Veamos: ¿dónde pueden encontrar los maestros algunas de las mejores gangas para el nuevo curso?
Un buen lugar es un almacén de Medley sin aire acondicionado, entre tráileres y una empresa de plomería.
Las estanterías están llenas de artículos donados por negocios locales. Ahí están los productos esenciales: plumas, papel, carpetas. Y los artículos sorprendentemente educacionales: cabezas de muñecas y latas de basura.
El precio siempre es el mejor: gratis.
El almacén del Centro Ocean Bank de Materiales Educacionales es llevado por The Education Fund, una agencia local sin ánimo de lucro.
Es como Marshalls. Nunca sabes lo que te vas a encontrar, dijo Zeny Ulloa, quien da clases de primer grado en Kendall Lakes Elementary. Ella fue al centro esta semana en busca de chucherías para su cofre del tesoro de premios para sus estudiantes. Encontró un barco de juguete y bolsos de mano. Dijo que ella recibe una cantidad de dinero fija de la escuela unos $175 un mes después de empezado el curso. Ella invierte generalmente entre $300 y $500 de su propio dinero para comprar cosas como pintura para su salón de clases. Hay que hacer que tu aula sea acogedora, un ambiente excelente para aprender, dijo.

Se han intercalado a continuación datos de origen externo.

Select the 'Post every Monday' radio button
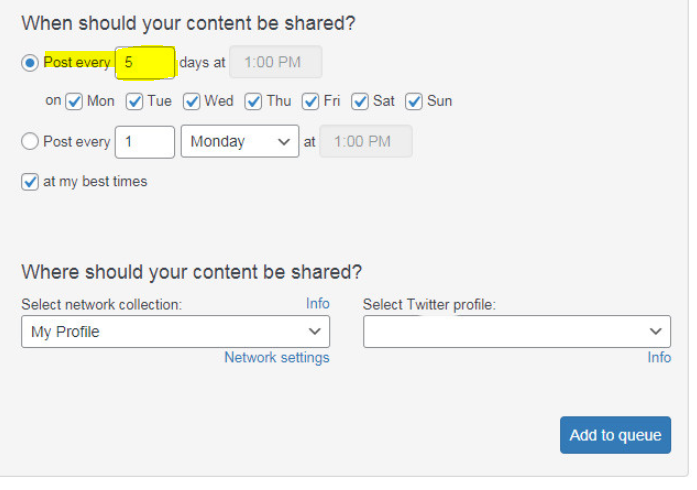 pyautogui.click(x=30, y=142)
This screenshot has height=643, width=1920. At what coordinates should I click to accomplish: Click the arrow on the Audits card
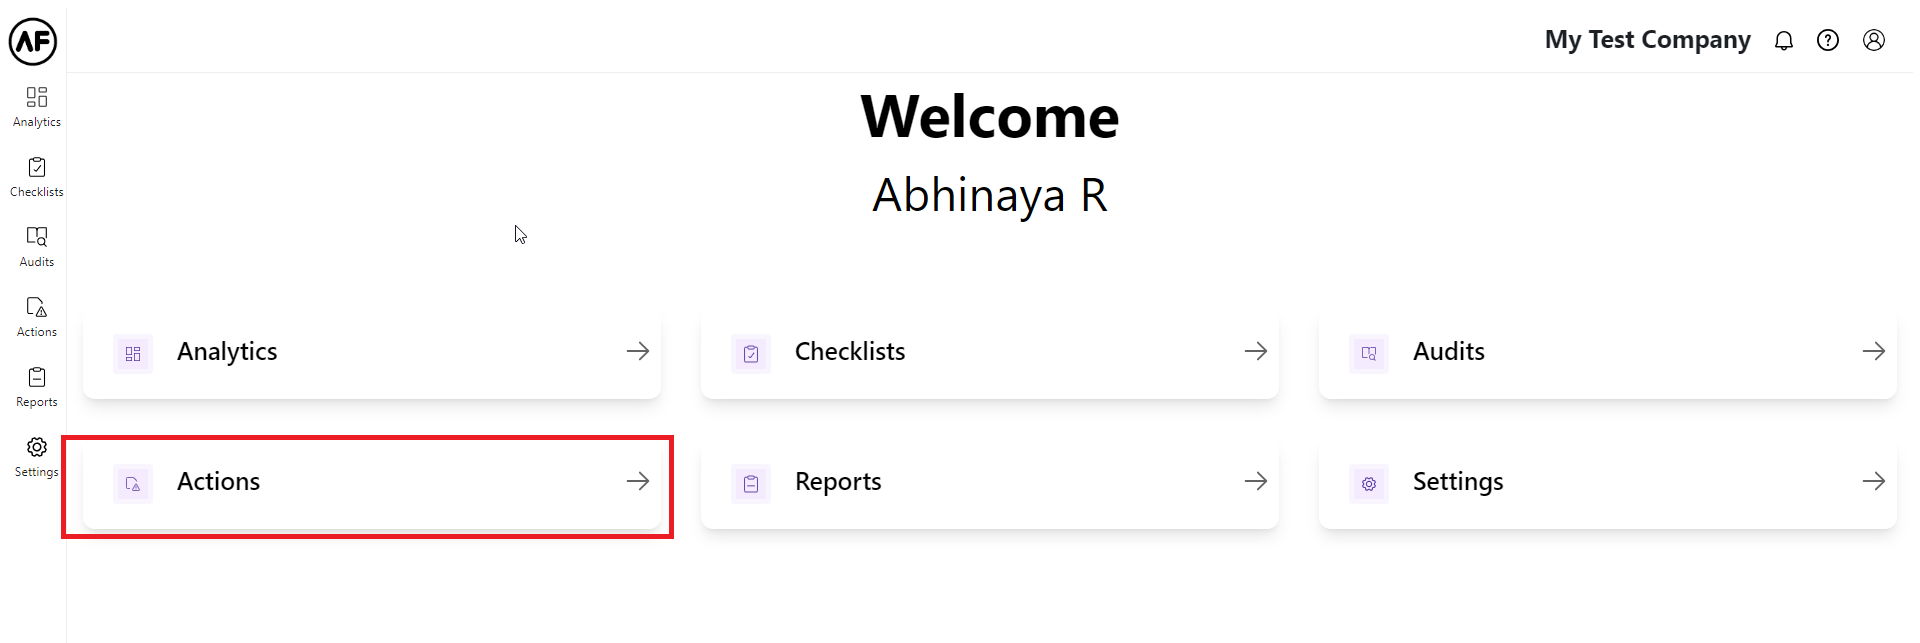pos(1873,351)
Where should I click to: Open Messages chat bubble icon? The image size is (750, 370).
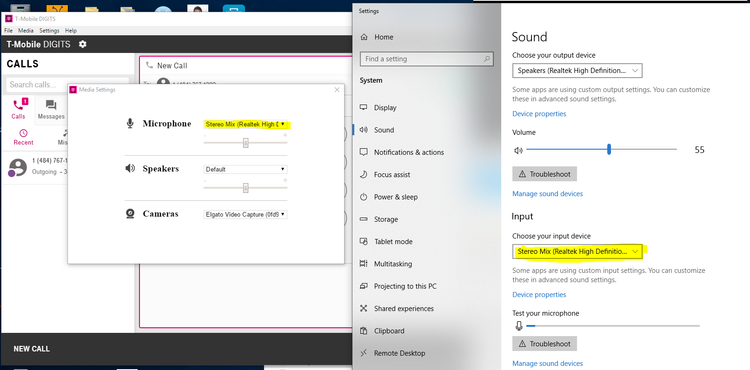click(x=51, y=105)
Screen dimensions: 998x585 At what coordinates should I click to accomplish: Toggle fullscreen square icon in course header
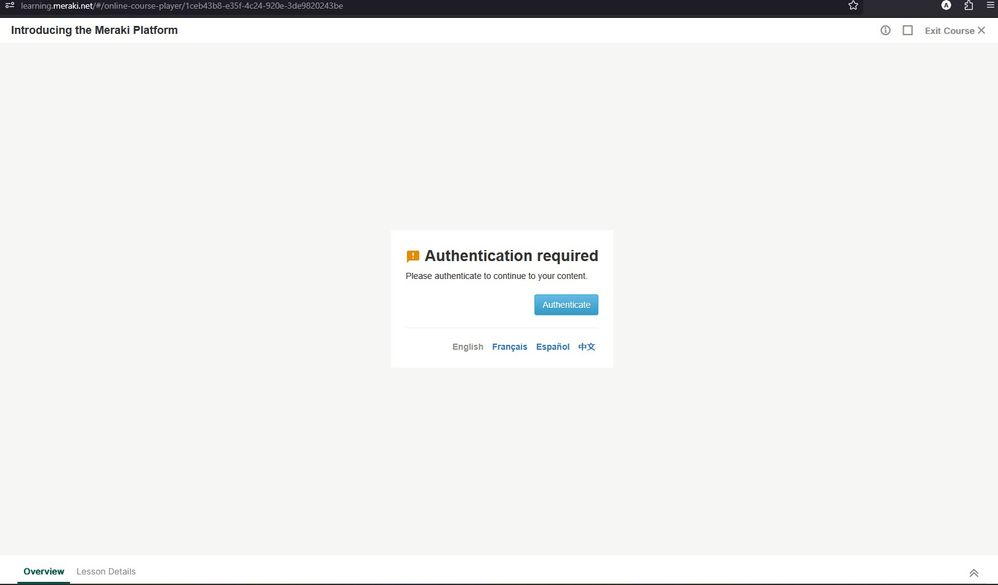coord(908,30)
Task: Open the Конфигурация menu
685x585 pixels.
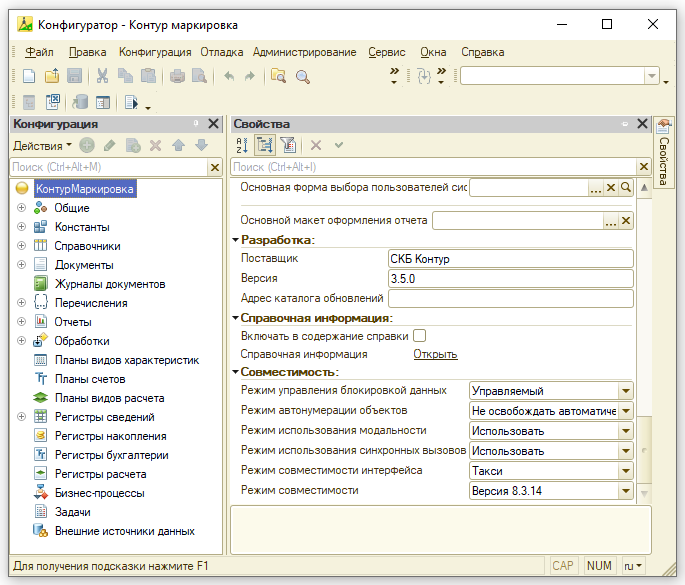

A nivel nacional, se espera que los compradores para la escuela y la universidad gasten $83,300 millones este año, según la Federación Nacional de Minoristas.
Los maestros, siempre cortos de fondos, están siempre dispuestos a recoger suministros gratis, incluso los inesperados.
Eso te ayuda a mantener tu creatividad. Tantas veces queremos hacer mucho en el salón de clase y el presupuesto nos limita, dijo Ulloa.
De modo que tarjetas para perfumes (sin el aroma) se convierten en tarjetas ilustrativas. Sartas de cuentas forman la base de un experimento de aceleración. Alfombrillas para el ratón se convierten en accesorios para practicar percusión en la clase de música. Y el papel de memorándum puede ser perfecto para dibujar, si se oculta con una pegatina el logotipo de la compañía probablemente desaparecida.
Reginald Verne, maestro de Biología de John A. Ferguson Senior High, acumuló grandes rollos de cordel. El los usará para crear una cadena alimenticia, enlazando a los estudiantes de un extremo a otro del salón de clase. Uno se come al otro, y el cordel está en proceso de ser comido, de modo que ellos tengan una representación visual y una idea de lo que es una cadena alimenticia, dijo Verne. Todo el salón es una red. Cuando un estudiante toca el cordel, todo el ecosistema tiembla. Esa es la idea.
De cierta manera, el almacén educativo es una lección de economía y presupuesto.
Los maestros pueden venir dos veces al año, más si sirven de voluntarios en el centro. En cada visita tienen 100 puntos para gastar. Los puntos no se basan en el precio de venta, sino en la disponibilidad y la disponibilidad de un artículo.
El papel para fotocopias, siempre codiciado, está limitado a dos resmas por personas y puede costar 5-10 puntos la resma. Sillas con rueditas valen 20 puntos y desaparecen enseguida. Los libros de texto de historia estadounidense son baratos: 1 punto, sin límites.
Es un sistema de racionamiento, dijo Gerry Scally, quien tiene un título en Economía y trabajó anteriormente en importaciones y exportaciones. Administrar el almacén educativo en el 6890 SW 76 St. es bastante parecido, sólo que las cifras son más pequeñas. El recibe donaciones, hace el inventario y maneja los precios.
Desde que abriera el centro 20 años atrás, más de 18,000 maestros lo han visitado. El valor de los artículos entregados: $6.4 millones. dijo la presidenta del Education Fund, Linda Lecht.
Ella dijo que al principio de la crisis económica era más fácil recibir donaciones porque las compañías estaban recortando empleados y suministros.
Ahora las compañías se han reducido tanto que no están saliendo de sus suministros ni mantienen un inventario grande. Estamos recibiendo mucho menos materiales que antes, dijo.
Las compañías que donan pueden recibir un crédito fiscal de hasta 200 por ciento.